Required actions>
1: List every distinct voltage value that appears in the passage on electrical safety.
2: In the passage on electrical safety, below what voltage is a source generally considered unable to drive enough current through the human body to be dangerous?

**** Selected passage ****

COMMON SAFETY QUESTIONS

Given the understanding of the previous sections, some common questions arise about safety with electricity. Some of these, along with their answers, follow.

1. Q: If it is current that is dangerous, why do the warning signs say, “Danger! High Voltage!”? A: The answer is Ohm’s Law; if the voltage is low (generally <50V), it is incapable of producing sufficient current in the human body under normal conditions, and therefore is safe. However, if the voltage is high (generally considered >600 V), it is always very dangerous, and often fatal, because the resulting currents are so high. The high voltage is what makes the high (lethal) currents possible.

2. Q: The 12 V of an automobile battery is greater than the 9 V of a small 9-V battery, yet I can feel the 9 V on my tongue, while I cannot feel the 12 V in my hands if I hold the bare jumper cables. Why is that?  A: The answer is again Ohm’s Law. The resistance of the skin on the hands is much higher than that of the tongue, plus the tongue is wet, which further lowers the resistance. Looking over Table 1, we can see that the sensations experienced on the tongue with 9-V batteries mean that the current is in the range of 30 mA for fresh batteries, down to <5 mA for deader batteries. This means that the resistance of the tongue is about 300 S, resulting in 30 mA at 9 Volts, and only 10 mA at a relatively dead voltage of 3 V.

3. Q: At the county fair, I saw a person sit in an electric chair. When the voltage was turned on, they were able to touch and light up a flourescent tube held by an assistant. They were unaffected by the experience. How can this be?  A: Flourescent tubes are lit up by high voltages and low currents; for example, a 20-Watt higher-voltage flourescent tubes is lit up by 4 kV; according to the power formula, I=P/E, the current required is 20 W / 4 kV = 5 mA. This low of a current is barely perceptible to the person sitting in the electric chair.

**** Recorded information ****

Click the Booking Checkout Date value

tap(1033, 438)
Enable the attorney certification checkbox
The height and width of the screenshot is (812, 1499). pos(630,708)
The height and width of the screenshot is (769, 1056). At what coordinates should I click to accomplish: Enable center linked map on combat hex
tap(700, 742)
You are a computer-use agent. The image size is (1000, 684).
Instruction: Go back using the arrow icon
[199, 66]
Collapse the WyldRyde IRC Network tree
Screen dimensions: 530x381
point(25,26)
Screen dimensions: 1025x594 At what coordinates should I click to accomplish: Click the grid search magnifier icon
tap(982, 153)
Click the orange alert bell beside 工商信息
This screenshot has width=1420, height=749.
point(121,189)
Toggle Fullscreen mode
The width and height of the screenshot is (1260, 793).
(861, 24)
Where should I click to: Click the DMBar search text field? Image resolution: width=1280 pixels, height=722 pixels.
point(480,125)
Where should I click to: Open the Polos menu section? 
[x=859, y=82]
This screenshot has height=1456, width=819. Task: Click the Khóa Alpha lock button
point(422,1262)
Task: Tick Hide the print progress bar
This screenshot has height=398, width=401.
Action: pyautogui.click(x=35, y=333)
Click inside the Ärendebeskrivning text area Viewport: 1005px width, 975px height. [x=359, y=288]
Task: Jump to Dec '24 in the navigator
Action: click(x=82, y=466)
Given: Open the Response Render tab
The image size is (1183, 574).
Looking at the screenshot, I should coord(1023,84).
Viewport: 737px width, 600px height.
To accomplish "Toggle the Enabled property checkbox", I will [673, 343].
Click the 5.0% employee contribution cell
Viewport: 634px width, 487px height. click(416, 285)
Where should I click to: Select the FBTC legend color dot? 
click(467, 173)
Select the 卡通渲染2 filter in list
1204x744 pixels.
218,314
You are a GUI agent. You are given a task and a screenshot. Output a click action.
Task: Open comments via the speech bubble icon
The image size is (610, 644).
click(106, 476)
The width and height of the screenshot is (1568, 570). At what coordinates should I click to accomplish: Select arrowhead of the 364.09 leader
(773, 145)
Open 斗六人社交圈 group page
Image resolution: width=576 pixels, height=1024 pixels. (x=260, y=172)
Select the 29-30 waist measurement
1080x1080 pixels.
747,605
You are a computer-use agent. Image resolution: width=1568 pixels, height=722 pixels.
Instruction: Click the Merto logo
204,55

****

Solved problems>
1: 50 V, 600 V, 12 V, 9 V, 3 V, 4 kV

2: Below 50 V.